Smash hit play at the Iveagh cinema

A smash hit play that featured at the Edinburgh Fringe Festival is showing at the Iveagh in Banbridge on Wednesday 23 September.

The one woman show ‘Two Sore Legs’ was one of this year’s hit shows at the Edinburgh Fringe, showing at the prestigious Assembly, George Square venue.

Playing to enthusiastic audiences for the month of August with regular standing ovations the show as well as creating lively traffic on Twitter garnered a raft of positive press reviews.

Set in 1950’s and 60’s Belfast, the play tells the true story of the playwright’s mother Bridget, a young Butlin’s Redcoat from West Belfast who had six children by a married man.

The play explores the scandal, the pain, the joy and the fall-out from this extraordinary family arrangement and what it meant for Brenda, her siblings and of course her mother.

From the rowdy and fractious relationship Bridget had with her own father to the explosive but hilarious visits of the local Parish Priest wanting to take her young children from her, this play exudes the most explicit of family emotions and experiences.

In a dynamic performance, previously described by BBC Radio Ulster as a tour de force, Maria Connolly purrs, struts, weeps and explodes around the stage in equal measure, playing all parts as she goes.

The celebrated Irish Playwright and Director Martin Lynch said: “We were overwhelmed by the audience response at Edinburgh. We got a raft of 4 star reviews with both the script by Brenda Murphy and the outstanding performance by Maria Connolly being singled out for special praise.

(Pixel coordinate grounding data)
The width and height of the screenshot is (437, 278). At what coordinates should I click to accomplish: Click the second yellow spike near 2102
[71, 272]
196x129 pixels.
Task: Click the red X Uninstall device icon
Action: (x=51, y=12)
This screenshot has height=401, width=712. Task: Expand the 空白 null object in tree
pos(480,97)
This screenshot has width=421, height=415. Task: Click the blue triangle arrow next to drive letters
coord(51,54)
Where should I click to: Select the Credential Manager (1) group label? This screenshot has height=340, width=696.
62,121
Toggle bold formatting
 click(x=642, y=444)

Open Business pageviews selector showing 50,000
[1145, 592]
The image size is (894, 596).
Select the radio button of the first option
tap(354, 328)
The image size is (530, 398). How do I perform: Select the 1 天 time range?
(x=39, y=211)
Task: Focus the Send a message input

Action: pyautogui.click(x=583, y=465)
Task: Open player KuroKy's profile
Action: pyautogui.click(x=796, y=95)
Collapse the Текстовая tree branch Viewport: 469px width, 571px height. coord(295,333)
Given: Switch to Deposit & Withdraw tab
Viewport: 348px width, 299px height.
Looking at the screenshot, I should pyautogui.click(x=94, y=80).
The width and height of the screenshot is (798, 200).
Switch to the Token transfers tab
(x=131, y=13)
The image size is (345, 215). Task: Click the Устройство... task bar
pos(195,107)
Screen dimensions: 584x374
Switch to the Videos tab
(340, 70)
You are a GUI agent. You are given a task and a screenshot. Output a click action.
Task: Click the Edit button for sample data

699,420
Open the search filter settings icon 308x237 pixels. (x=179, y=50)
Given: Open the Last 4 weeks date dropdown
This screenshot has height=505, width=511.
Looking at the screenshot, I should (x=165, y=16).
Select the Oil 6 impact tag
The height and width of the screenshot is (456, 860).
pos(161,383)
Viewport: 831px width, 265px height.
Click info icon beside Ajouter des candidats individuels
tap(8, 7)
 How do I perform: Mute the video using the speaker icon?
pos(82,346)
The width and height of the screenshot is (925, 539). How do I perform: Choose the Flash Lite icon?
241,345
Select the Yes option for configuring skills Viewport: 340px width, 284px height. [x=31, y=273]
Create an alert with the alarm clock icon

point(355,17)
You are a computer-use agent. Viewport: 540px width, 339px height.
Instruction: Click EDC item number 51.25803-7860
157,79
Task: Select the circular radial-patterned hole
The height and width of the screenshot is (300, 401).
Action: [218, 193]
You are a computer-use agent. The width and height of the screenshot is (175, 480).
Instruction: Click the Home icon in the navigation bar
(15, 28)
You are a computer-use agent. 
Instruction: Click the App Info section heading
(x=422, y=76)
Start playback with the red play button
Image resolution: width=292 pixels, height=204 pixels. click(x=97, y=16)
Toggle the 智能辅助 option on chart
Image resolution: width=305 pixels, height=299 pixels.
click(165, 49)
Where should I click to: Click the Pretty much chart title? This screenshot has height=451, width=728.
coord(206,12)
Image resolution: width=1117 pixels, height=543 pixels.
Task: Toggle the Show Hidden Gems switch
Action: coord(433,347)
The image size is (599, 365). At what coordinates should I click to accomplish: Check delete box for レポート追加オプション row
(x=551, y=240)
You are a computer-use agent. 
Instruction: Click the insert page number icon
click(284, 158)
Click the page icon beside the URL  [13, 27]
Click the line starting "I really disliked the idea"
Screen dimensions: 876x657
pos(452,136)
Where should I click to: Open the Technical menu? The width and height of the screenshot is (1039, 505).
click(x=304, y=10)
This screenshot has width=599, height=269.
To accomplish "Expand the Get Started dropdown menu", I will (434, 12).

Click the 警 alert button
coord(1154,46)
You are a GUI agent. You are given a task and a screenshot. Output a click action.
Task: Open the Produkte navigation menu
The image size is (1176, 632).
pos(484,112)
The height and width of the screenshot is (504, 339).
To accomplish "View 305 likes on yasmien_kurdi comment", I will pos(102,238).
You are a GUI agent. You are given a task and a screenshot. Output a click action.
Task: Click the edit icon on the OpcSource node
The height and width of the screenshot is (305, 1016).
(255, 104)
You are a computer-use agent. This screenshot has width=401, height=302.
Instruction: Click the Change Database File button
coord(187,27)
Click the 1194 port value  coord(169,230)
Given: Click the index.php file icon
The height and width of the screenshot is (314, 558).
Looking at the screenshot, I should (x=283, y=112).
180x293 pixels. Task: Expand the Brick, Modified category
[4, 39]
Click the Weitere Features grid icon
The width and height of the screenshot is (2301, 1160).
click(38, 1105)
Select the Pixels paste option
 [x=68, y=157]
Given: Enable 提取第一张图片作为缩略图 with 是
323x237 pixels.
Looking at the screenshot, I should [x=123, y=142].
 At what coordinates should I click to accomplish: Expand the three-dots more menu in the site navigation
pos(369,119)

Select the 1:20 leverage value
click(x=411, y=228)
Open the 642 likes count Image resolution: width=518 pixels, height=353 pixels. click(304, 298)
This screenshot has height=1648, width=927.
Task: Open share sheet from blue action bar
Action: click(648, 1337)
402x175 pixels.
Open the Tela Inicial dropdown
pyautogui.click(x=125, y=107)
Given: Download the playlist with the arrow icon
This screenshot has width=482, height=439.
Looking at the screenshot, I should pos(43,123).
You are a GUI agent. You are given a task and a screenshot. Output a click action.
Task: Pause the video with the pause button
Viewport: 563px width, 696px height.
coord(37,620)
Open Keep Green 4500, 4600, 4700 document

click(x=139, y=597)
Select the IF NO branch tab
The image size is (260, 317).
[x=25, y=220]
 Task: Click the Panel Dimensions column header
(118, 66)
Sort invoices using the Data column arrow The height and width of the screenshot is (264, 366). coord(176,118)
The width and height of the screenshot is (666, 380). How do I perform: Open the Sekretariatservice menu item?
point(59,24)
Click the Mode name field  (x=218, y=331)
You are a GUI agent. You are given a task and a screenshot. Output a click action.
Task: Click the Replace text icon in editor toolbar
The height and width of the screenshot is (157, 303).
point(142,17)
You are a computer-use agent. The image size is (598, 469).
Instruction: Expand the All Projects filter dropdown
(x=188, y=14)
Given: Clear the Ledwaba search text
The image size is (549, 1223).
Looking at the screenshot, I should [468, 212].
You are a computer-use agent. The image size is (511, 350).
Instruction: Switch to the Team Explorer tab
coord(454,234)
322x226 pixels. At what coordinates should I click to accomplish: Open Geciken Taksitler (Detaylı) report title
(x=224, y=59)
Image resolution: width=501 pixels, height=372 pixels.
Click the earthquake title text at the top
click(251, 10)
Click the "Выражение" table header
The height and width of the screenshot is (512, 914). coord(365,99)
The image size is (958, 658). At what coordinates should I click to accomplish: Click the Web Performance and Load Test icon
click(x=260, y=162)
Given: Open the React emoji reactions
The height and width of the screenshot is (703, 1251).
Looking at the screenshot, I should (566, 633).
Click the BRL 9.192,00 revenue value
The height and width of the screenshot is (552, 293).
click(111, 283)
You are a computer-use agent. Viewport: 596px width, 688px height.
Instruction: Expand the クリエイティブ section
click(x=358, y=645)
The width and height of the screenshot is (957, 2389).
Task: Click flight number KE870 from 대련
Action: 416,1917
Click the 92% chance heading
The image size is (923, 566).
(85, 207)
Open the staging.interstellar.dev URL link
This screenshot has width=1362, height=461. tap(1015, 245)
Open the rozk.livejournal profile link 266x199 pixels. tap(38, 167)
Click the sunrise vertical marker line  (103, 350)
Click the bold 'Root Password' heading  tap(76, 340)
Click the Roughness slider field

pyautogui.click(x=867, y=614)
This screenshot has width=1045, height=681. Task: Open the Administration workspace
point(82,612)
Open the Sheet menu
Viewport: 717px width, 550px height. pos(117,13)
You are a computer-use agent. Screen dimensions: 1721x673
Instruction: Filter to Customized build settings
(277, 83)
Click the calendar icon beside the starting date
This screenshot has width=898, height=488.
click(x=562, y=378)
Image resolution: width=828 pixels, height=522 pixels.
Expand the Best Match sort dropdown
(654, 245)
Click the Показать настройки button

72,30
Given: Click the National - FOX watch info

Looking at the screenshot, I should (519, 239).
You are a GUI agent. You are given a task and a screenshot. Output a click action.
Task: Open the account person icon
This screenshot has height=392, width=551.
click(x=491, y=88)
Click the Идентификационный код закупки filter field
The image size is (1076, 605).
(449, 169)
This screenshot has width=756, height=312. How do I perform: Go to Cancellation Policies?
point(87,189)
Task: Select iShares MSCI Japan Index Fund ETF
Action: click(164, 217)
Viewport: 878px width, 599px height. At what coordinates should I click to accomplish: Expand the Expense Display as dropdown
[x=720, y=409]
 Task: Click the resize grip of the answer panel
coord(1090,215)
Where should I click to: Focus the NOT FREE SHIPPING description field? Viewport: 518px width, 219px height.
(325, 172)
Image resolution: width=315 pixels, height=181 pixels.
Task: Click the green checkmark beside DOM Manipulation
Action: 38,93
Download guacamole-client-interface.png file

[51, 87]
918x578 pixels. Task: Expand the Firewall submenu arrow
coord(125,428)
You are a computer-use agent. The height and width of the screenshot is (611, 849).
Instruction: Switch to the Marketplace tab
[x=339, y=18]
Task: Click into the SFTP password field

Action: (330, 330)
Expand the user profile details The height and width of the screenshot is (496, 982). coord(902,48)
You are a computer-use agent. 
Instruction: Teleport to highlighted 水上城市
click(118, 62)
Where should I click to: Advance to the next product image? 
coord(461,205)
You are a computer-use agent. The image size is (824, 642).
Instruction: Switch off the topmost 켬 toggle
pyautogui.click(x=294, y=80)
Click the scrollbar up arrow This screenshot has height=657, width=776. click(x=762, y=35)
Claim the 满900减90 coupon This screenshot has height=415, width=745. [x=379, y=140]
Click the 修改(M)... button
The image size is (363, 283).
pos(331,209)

▶ _Exercise objective_
Can you copy, word for word, the part of the article on the play at the Iveagh that opens with the words containing "Playing to enthusiastic" and closes with "a married man."?

▶ _Exercise response_
Playing to enthusiastic audiences for the month of August with regular standing ovations the show as well as creating lively traffic on Twitter garnered a raft of positive press reviews.

Set in 1950’s and 60’s Belfast, the play tells the true story of the playwright’s mother Bridget, a young Butlin’s Redcoat from West Belfast who had six children by a married man.